Uma vasta trajetória de mais de cinco décadas dedicadas à fotografia é celebrada na exposição Ofício: Luz: Lita Cerqueira: Direito de Olhar, que teve sua abertura para o público na última quarta-feira, no Sesc Pompeia, em São Paulo.
A mostra revela o trabalho da fotógrafa baiana Lita Cerqueira, conhecida por seu acervo de imagens icônicas e por sua proximidade com grandes nomes da música brasileira, como Gilberto Gil, Caetano Veloso, Gal Costa e Elza Soares.
A exposição apresenta um total de 47 fotografias, complementadas por três filmagens em Super 8 realizadas na década de 1970, além de uma seleção de objetos pertencentes ao acervo pessoal da artista.
Uma característica notável é que grande parte do material está sendo exibida pela primeira vez ao público. Entre as peças, há fotografias que nunca foram digitalizadas e sete imagens coloridas inéditas, que se destacam pela raridade em meio a uma coleção predominantemente composta por registros em preto e branco.
Além de seus famosos retratos de artistas, Lita Cerqueira dedicou-se a documentar o cotidiano baiano. Sua produção inclui registros de festas populares, cenas de rua e momentos domésticos.
Um aspecto central de seu trabalho são os registros de jovens mulheres negras e de cerimônias ligadas às religiões de matriz africana, que recebem grande visibilidade na mostra.
Conforme destacado em um dos textos da exposição, esses trabalhos, juntamente com as demais fotografias da artista, "ampliam a representação do povo brasileiro e, em especial, do povo negro brasileiro”.
Um elemento distintivo na obra de Lita Cerqueira reside na maneira como ela utiliza o olhar dos indivíduos fotografados. Felipe Abdala, programador do Núcleo de Artes Visuais do Sesc Pompeia, explica que essa abordagem estabelece uma conexão íntima com os visitantes da exposição.

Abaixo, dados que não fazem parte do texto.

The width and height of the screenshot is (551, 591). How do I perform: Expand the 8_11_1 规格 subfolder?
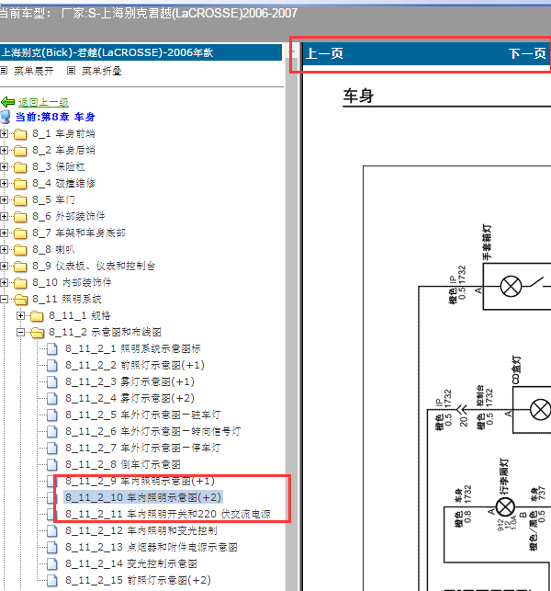pos(20,316)
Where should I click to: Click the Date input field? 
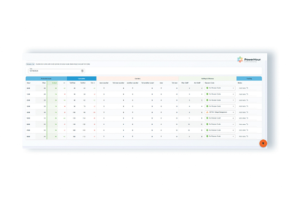(53, 71)
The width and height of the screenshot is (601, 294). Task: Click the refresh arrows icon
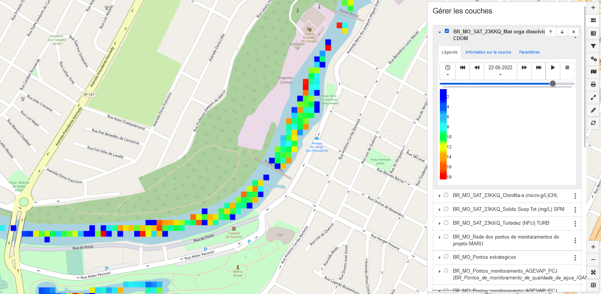(593, 123)
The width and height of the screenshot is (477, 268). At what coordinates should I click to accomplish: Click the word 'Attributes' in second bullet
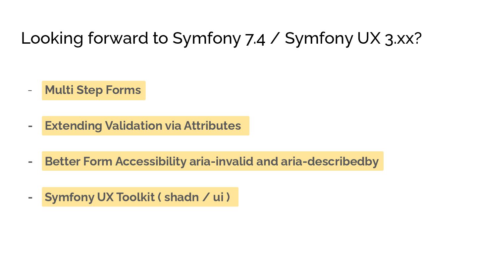(212, 126)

“Uma das coisas que notamos [na fotografia da Lita] é que tem muita gente que olha para a câmera, diretamente para a câmera. São pessoas que sabem que estão sendo fotografadas e que, quando olham para a câmera, estão olhando para quem as fotografou e, quando isso é exibido, estão olhando para o público”, afirma Abdala.
Ele acrescenta que Lita possui um olhar singular “que consegue criar uma intimidade com a pessoa que está sendo fotografada com o espectador”.

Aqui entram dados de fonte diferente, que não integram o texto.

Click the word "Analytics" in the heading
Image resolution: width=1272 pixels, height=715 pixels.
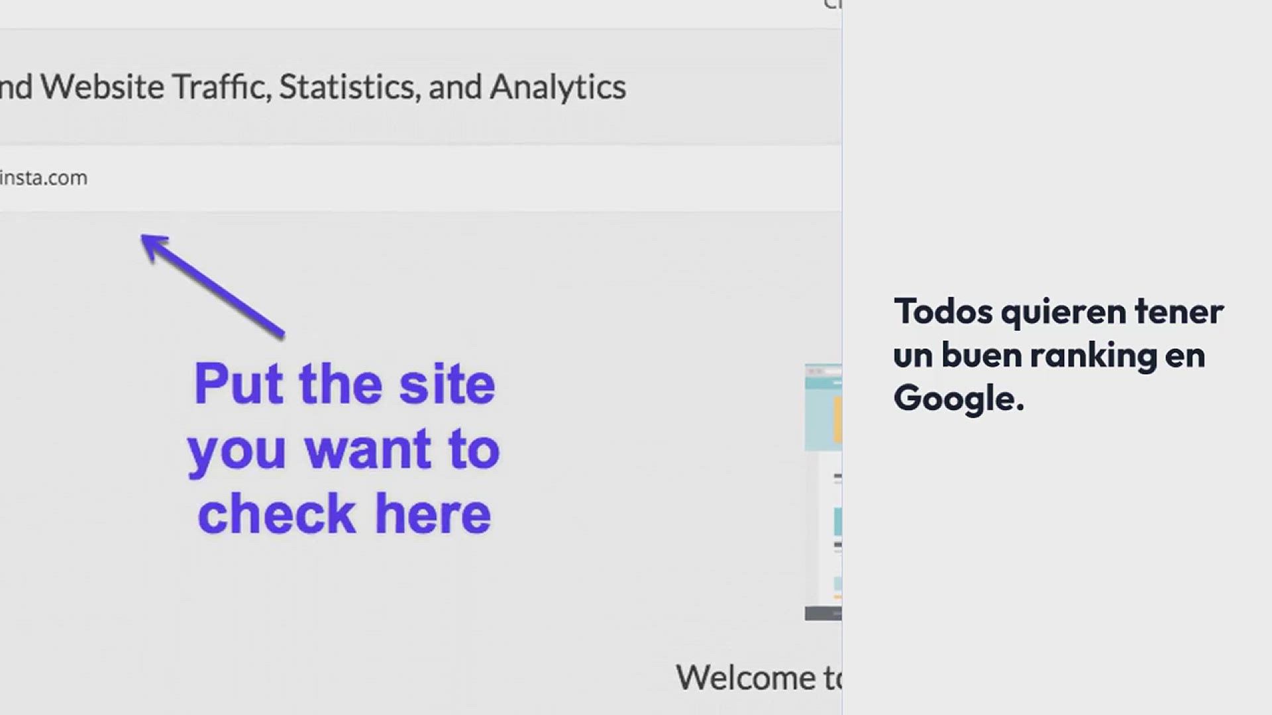(x=558, y=87)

A curadoria da exposição é uma colaboração entre o Sesc, a própria artista e sua equipe, contando também com a contribuição de Janaína Damaceno, responsável pelo texto crítico. A mostra faz parte da fase inicial do projeto Ofício Luz, que tem como objetivo desenvolver exposições focadas na linguagem fotográfica.
A exposição estará disponível para visitação até o dia 13 de setembro. O Sesc Pompeia, onde o evento ocorre, localiza-se na Rua Clélia, número 93, no bairro Água Branca. Os horários de funcionamento são das 10h às 21h, às terças e sextas-feiras, e das 10h às 18h, aos sábados, domingos e feriados.